Consigne 1: Mettez à jour le passage du texte sur la teuf qui commence à « Un frisson post-apocalyptique » et se termine à « ronflantes du bâtiment. », en y remplaçant « chaussures » par « baskets ».
Consigne 2:
Répondez à ces questions sur le texte sur la teuf :
(a) Quel type de bâtiment accueillait la teuf ?
(b) De quelles couleurs étaient les friches industrielles ?
(c) Dans quel pays se déroulait la teuf ?
Consigne 3: Reprenez le texte sur la teuf à la suite de sa dernière phrase.
### Extrait de page
UN TRES BON DEBUT : LE LIEU
 
Tout était là pour une teuf somptueuse, tout... Tout d'abord un lieu des plus 
superbes, post-industriel à souhait, une ancienne usine désaffectée,
  
elle-même 
entourée de semblables aux cheminées-monolithes totémiques...
  
...et de friches 
industrielles aux somptueuses couleurs ocres et beiges recelant de nombreux 
trésors.
  
Un frisson post-apocalyptique le parcourait de part en part. Tout 
autour, des milliers de chaussures usagées,
  
des cuvettes de WC en porcelaine 
éclatées, des bassines entassées, autant d'objets abandonnés, autant de 
bâtiments laissés en l'état, des vestiges aberrants de la stupidité humaine 
réinvestis, réenchantés comme au bon vieux temps par la caravane techno... Et 
puis, cerise sur le gâteau, en plus de l'Espagne, de ses températures clémentes 
et de son soleil du 1er janvier, la mer et la plage,
  
en plein dans la teuf, 
tout contre les entrailles ronflantes du bâtiment.
######
### Extraits des entrées
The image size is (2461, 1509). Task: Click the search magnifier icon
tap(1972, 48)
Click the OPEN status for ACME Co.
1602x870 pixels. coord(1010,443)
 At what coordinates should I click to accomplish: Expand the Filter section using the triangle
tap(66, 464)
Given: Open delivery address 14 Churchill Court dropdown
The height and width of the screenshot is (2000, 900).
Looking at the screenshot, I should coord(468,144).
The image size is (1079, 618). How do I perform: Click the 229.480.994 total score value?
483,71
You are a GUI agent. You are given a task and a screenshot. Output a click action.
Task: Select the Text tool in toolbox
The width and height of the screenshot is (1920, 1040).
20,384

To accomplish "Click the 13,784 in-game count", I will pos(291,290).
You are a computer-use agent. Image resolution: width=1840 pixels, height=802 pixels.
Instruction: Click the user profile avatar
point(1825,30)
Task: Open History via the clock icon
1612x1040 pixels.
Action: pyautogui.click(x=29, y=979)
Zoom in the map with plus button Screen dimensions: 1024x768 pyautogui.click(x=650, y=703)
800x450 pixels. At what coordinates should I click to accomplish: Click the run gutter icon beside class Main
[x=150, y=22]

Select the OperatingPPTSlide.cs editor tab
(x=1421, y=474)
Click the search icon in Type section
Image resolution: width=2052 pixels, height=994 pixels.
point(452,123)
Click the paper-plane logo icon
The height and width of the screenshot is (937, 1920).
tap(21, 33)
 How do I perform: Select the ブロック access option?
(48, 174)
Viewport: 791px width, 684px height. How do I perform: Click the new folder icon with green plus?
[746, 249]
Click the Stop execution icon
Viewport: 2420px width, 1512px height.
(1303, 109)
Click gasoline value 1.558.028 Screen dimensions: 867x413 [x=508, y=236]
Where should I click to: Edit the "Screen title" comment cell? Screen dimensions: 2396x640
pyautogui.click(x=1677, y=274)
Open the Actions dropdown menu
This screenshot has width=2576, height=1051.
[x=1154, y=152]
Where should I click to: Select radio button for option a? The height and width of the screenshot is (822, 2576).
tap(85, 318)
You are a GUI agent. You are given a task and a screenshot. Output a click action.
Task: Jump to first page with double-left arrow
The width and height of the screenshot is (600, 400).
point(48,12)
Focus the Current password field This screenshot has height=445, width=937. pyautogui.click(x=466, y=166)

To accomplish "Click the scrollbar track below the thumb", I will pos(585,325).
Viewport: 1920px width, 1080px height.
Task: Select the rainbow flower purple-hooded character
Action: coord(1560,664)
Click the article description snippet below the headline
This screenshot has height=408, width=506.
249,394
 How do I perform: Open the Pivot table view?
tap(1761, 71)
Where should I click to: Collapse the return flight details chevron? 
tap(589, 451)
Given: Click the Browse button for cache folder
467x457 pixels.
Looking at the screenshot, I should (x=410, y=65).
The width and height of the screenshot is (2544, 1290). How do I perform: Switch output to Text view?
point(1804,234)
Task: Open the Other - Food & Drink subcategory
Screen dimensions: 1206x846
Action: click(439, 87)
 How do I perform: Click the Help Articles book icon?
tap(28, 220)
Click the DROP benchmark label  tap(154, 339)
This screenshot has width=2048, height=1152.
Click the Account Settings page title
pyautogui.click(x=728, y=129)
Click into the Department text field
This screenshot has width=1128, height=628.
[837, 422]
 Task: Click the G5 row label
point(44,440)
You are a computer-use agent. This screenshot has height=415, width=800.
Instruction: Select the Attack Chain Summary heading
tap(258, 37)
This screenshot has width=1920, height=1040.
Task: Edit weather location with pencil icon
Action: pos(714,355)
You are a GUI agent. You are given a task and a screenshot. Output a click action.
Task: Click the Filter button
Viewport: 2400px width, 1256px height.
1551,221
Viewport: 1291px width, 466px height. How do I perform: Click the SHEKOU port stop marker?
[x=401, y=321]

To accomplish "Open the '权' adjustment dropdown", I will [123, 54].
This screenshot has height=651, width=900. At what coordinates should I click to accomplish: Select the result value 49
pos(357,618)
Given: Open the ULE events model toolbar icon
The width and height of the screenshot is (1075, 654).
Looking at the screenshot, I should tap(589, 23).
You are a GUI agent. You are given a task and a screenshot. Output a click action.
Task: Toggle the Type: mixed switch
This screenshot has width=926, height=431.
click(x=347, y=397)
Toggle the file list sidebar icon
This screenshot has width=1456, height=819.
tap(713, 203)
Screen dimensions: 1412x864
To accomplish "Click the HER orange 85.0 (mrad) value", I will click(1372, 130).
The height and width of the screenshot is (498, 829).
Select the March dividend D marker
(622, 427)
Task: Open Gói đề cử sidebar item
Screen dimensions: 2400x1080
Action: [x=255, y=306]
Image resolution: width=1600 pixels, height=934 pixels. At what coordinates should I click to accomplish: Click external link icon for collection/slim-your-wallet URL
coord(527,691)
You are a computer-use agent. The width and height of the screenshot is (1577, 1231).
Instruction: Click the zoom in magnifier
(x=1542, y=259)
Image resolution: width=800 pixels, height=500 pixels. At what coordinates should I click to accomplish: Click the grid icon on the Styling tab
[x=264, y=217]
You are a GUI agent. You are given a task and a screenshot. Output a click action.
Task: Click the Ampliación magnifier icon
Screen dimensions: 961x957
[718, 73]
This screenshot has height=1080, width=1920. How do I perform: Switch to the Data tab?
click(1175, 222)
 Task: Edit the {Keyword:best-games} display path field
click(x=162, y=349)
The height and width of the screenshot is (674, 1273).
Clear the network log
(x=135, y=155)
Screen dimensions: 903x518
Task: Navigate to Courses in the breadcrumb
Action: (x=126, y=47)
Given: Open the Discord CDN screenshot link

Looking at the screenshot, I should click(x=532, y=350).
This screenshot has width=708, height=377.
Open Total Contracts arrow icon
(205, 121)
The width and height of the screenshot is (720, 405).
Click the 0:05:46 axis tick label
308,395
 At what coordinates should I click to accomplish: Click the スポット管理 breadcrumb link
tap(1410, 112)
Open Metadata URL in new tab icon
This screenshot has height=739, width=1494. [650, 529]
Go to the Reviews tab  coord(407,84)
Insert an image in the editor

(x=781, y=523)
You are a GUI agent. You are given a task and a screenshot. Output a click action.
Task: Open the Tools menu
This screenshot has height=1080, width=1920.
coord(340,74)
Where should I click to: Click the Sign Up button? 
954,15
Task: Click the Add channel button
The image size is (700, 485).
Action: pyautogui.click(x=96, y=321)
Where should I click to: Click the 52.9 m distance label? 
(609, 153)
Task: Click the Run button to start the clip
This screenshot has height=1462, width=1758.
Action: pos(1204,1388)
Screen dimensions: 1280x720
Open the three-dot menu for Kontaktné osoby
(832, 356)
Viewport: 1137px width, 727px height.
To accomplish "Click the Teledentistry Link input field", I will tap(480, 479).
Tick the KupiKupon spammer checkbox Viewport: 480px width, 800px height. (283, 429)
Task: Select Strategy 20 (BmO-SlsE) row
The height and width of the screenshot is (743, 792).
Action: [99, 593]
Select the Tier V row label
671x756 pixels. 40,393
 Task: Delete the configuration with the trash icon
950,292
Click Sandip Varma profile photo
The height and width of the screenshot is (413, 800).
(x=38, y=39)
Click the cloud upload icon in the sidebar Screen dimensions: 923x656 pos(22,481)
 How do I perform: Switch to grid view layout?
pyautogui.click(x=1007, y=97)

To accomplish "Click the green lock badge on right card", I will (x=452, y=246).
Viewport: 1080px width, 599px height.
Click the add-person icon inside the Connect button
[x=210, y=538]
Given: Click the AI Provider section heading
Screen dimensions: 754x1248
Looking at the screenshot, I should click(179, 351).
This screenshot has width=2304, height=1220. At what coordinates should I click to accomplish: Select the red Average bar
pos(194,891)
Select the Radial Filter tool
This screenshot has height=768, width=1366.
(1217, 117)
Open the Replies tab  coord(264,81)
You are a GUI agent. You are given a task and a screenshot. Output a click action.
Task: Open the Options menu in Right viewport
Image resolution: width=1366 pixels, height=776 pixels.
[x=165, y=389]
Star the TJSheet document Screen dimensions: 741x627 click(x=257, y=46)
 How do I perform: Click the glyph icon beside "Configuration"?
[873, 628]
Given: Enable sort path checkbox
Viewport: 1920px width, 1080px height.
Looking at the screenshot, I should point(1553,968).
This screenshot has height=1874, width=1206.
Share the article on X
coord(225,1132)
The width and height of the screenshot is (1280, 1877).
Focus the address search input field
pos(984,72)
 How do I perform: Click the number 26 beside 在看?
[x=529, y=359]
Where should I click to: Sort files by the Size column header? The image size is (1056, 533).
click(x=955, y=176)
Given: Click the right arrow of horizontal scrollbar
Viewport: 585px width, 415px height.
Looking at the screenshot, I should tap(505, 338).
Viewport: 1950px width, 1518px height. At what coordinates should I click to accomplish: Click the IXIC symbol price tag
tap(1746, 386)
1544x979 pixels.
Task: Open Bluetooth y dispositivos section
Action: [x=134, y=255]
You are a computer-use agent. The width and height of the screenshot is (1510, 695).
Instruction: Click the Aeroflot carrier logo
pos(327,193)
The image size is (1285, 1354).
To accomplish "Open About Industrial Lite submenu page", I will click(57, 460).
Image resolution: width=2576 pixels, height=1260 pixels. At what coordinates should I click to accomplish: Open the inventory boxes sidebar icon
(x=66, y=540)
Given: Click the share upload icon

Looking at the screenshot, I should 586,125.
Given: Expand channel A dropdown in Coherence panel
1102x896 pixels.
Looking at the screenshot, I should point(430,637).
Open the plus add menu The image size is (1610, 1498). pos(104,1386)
######
Résultat attendu 1:
Un frisson post-apocalyptique le parcourait de part en part. Tout 
autour, des milliers de baskets usagées,
  
des cuvettes de WC en porcelaine 
éclatées, des bassines entassées, autant d'objets abandonnés, autant de 
bâtiments laissés en l'état, des vestiges aberrants de la stupidité humaine 
réinvestis, réenchantés comme au bon vieux temps par la caravane techno... Et 
puis, cerise sur le gâteau, en plus de l'Espagne, de ses températures clémentes 
et de son soleil du 1er janvier, la mer et la plage,
  
en plein dans la teuf, 
tout contre les entrailles ronflantes du bâtiment.

Résultat attendu 2:
(a) Une ancienne usine désaffectée.
(b) Ocres et beiges.
(c) En Espagne.

Résultat attendu 3:
De l'extérieur, il n'était 
pas difficile de s'imaginer que les rugissements, les grincements et les 
battements sourds de la musique renvoyaient directement aux temps où des hommes 
travaillaient encore dans ce lieu, passerelle temporelle passagère ressuscitant 
ces temps oubliés. Qu'est-ce donc qui pousse l'être humain à abandonner ces 
lieux dans un pareil chaos et à pourrir la terre ailleurs, un peu plus loin ?  
La techno a toujours dénoncé cela implicitement, elle a toujours réinvesti ces 
lieux sacrifiés et oubliés, et l'on ne pouvait perdre l'aspect symbolique de la 
chose en cette aube de 3ème millénaire.
  
LES INSTALLATIONS
  
Et quand on parle de réenchanter les lieux, ces lieux qui sentent encore le 
labeur, la sueur de centaines de travailleurs, ces lieux qui possèdent déjà en 
eux un souffle de sacré, un poids historique, on pourrait se demander que leur 
ajouter. Ce fut pourtant spectaculaire à souhait, on peut le dire. Des tentures 
somptueuses, certes connues pour la plupart, mais installées de toute part, du 
haut en bas des impressionnantes murailles qui cernaient les dance-floors, des 
sculptures superbes au parfum post-industriel qui se fondaient pleinement dans 
l'ensemble,
  
un show impressionant de lights et de flammes, avec notamment 
l'embrasement synchronisé du mur de son central, le plus gros (Oxyd + Desert 
Storm + etc.) à partir de minuit heure h jour j.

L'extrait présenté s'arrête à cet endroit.